TEROPONGPUBLIK.CO.ID <<<>>> Rumah Sakit Umum Daerah (RSUD) Harapan dan Doa Kota Bengkulu resmi mencanangkan persiapan akreditasi rumah sakit dengan mengusung tema “Menuju Pelayanan Rumah Sakit yang Bermutu dan Berintegritas”. Kegiatan ini menjadi langkah awal dalam rangka memastikan mutu pelayanan kesehatan yang profesional, aman, serta berorientasi pada keselamatan pasien.
Pencanangan tersebut dilaksanakan di Aula Ar Rahman RSUD Harapan dan Doa dan diikuti oleh seluruh dokter, tenaga medis, serta jajaran manajemen rumah sakit. Acara dibuka langsung oleh Wali Kota Bengkulu, Dedy Wahyudi, yang hadir didampingi Penjabat (Pj) Sekretaris Daerah Kota Bengkulu, Tony Elfian.
Direktur RSUD Harapan dan Doa, dr. Lista Cerlyviera, MM, dalam laporannya menyampaikan bahwa pelaksanaan akreditasi rumah sakit dijadwalkan pada Oktober 2026. Meskipun waktu pelaksanaan masih cukup panjang, pihaknya menegaskan bahwa seluruh tahapan persiapan harus dimulai sejak sekarang agar dapat berjalan optimal dan terukur.
“Hari ini kita menandai titik awal atau titik nol persiapan akreditasi. Walaupun jadwalnya masih dua tahun lagi, namun proses akreditasi membutuhkan komitmen, konsistensi, serta kesiapan seluruh elemen rumah sakit,” ujar dr. Lista. Ia menambahkan bahwa Kota Bengkulu berkomitmen untuk mempertahankan status akreditasi yang telah diraih sebelumnya.
Usai pencanangan, kegiatan dilanjutkan dengan pembagian peserta ke dalam dua kelompok untuk mengikuti sesi pemaparan materi. Kegiatan tersebut bertujuan untuk meningkatkan pemahaman pra-akreditasi bagi seluruh tenaga medis dan karyawan, sehingga setiap unit memahami peran dan tanggung jawabnya masing-masing.
Sementara itu, Wali Kota Bengkulu Dedy Wahyudi dalam sambutannya memberikan apresiasi terhadap perkembangan pesat RSUD Harapan dan Doa. Ia menyebutkan bahwa pada Januari mendatang, rumah sakit kebanggaan Kota Bengkulu tersebut akan genap berusia 12 tahun.
“Perkembangan RSUD Harapan dan Doa ini sangat luar biasa. Ketika saya masih menjabat sebagai Wakil Wali Kota, usia rumah sakit baru delapan tahun, dan tim akreditasi pun mengakui kemajuannya sangat signifikan. Ini tentu harus dijaga dengan baik,” kata Dedy.

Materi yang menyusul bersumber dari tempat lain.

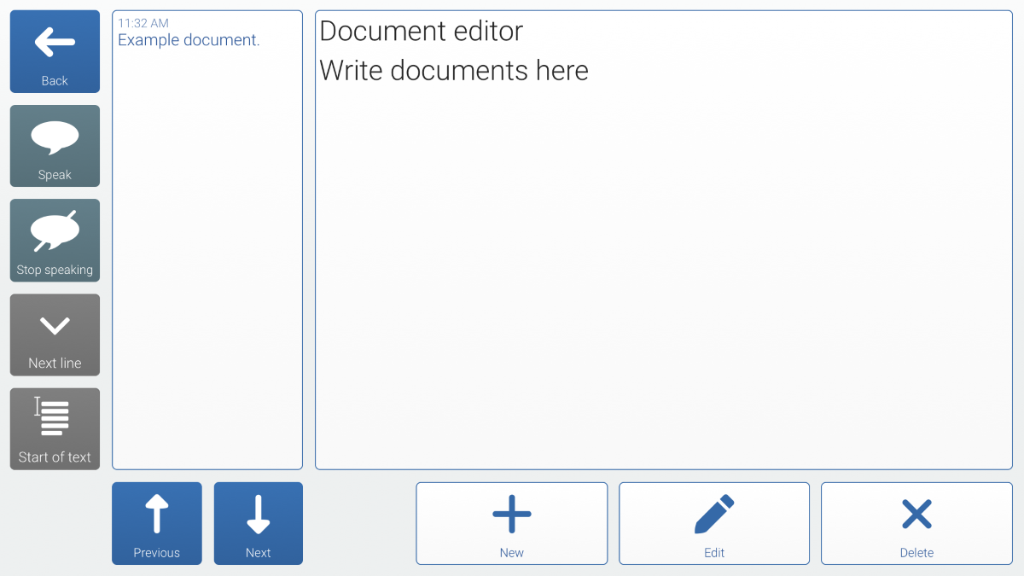Screen dimensions: 1024x576
Task: Activate the Speak speech bubble
Action: (55, 146)
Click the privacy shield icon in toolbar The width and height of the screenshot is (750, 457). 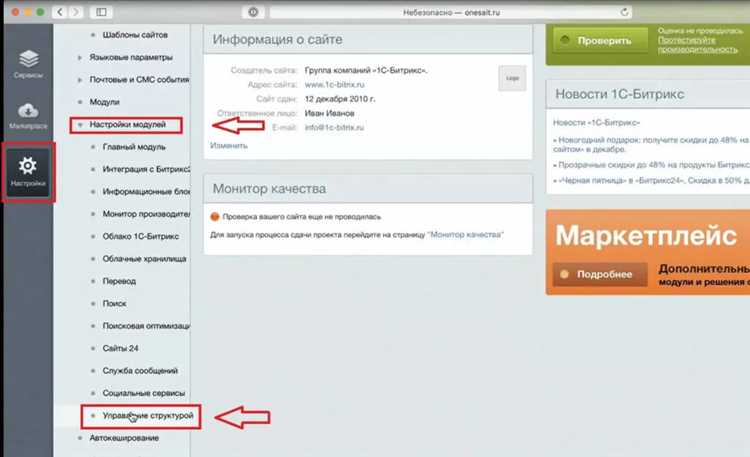click(253, 12)
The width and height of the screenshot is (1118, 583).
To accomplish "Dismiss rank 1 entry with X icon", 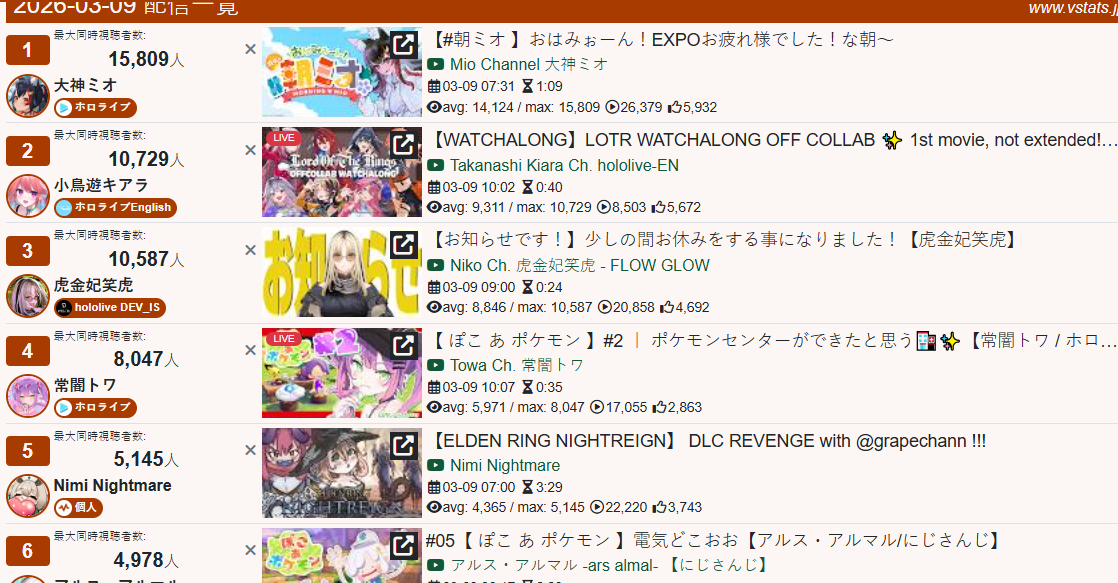I will point(250,49).
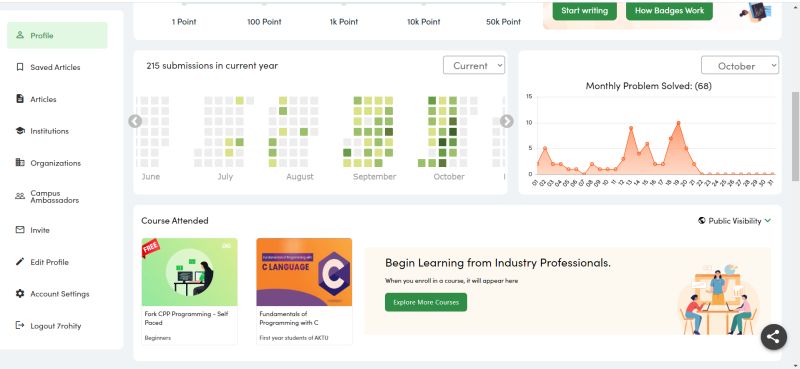This screenshot has height=369, width=800.
Task: Select the Profile sidebar item
Action: point(57,35)
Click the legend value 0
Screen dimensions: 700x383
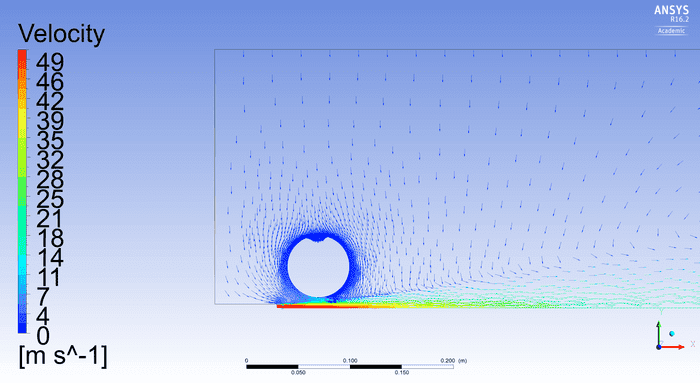43,336
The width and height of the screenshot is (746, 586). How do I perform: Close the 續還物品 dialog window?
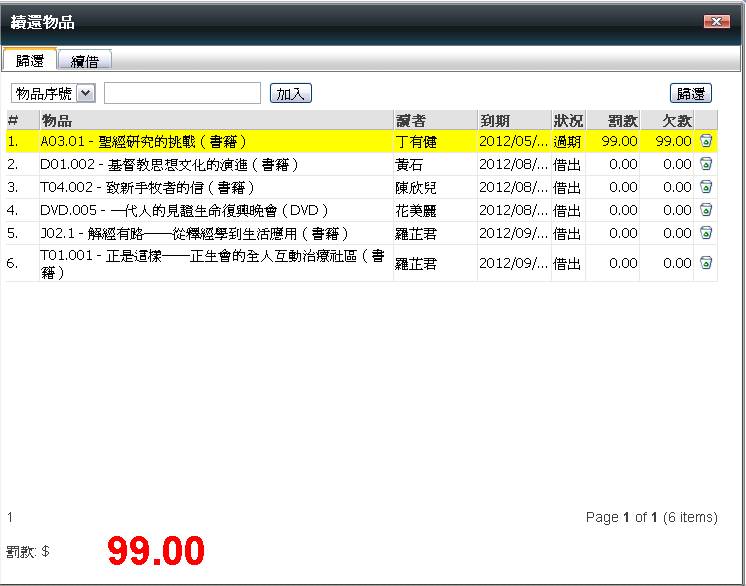coord(715,22)
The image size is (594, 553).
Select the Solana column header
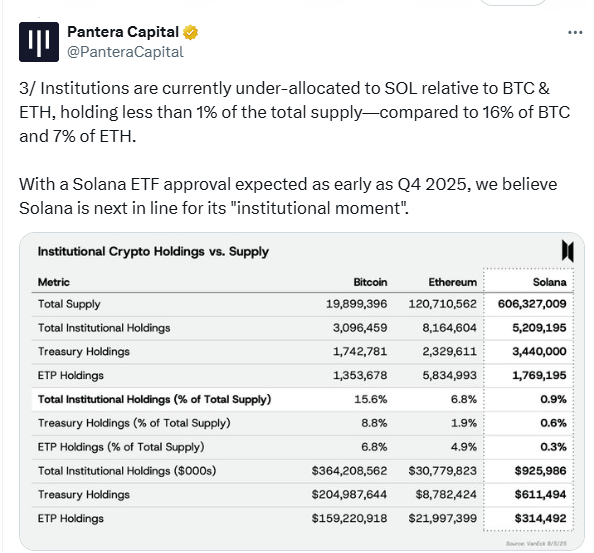coord(549,282)
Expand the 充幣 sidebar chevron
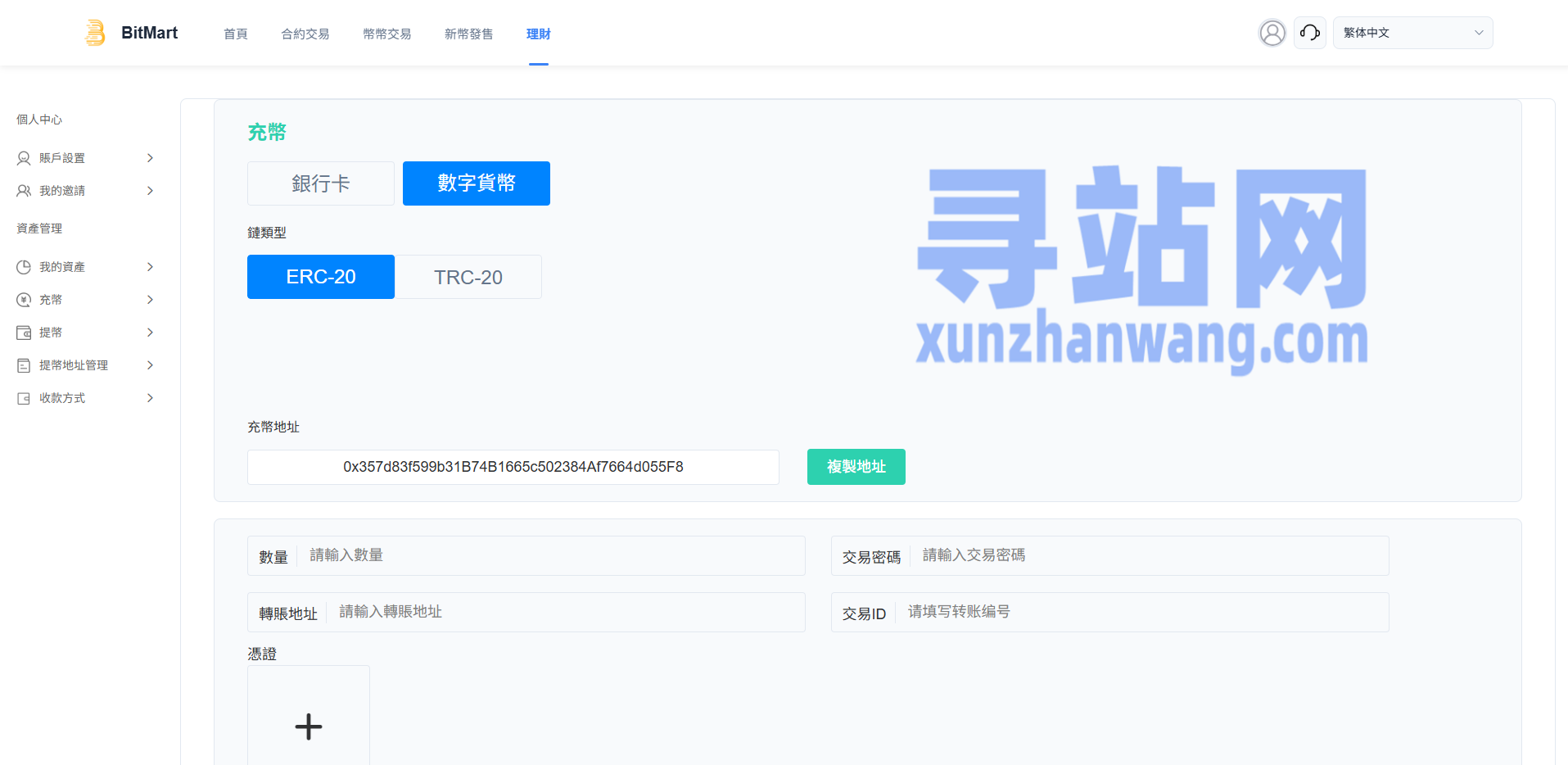 pyautogui.click(x=150, y=300)
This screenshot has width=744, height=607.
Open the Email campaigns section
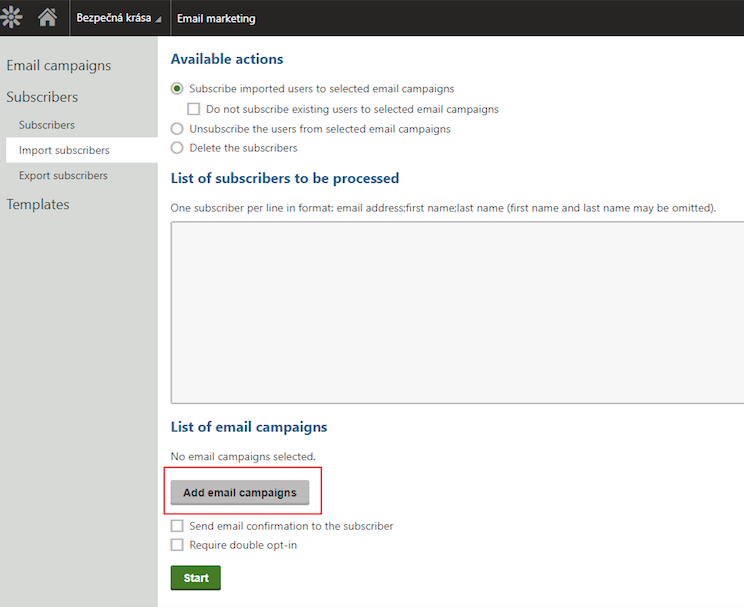point(59,66)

Ia juga menekankan bahwa mempertahankan kepercayaan dan kualitas pelayanan jauh lebih menantang dibandingkan dengan meraihnya. Oleh karena itu, seluruh jajaran diminta bekerja secara profesional dan penuh tanggung jawab.
Dedy secara khusus menyoroti peran Instalasi Gawat Darurat (IGD) sebagai garda terdepan pelayanan rumah sakit. Menurutnya, keselamatan pasien harus menjadi prioritas utama, sehingga petugas di IGD harus berasal dari tenaga pilihan yang memiliki kompetensi tinggi.
“IGD adalah wajah utama rumah sakit. Tugasnya berat dan penuh risiko, sehingga sudah sepantasnya mendapat perhatian khusus, termasuk dari sisi kesejahteraan dan insentif,” tegasnya.
Selain itu, Wali Kota juga mengingatkan pentingnya peningkatan kualitas pelayanan secara menyeluruh, mulai dari sikap ramah, komunikasi yang baik, hingga kenyamanan pasien.
“Pelayanan yang ramah, murah senyum, dan berorientasi pada kepuasan pasien adalah kunci utama dalam mendukung keberhasilan akreditasi,” tambahnya.
Sebagai penutup rangkaian kegiatan, Wali Kota Bengkulu bersama manajemen RSUD Harapan dan Doa melakukan penandatanganan komitmen bersama sebagai simbol keseriusan dan dukungan penuh dalam menyukseskan akreditasi RSUD Harapan dan Doa Kota Bengkulu tahun 2026.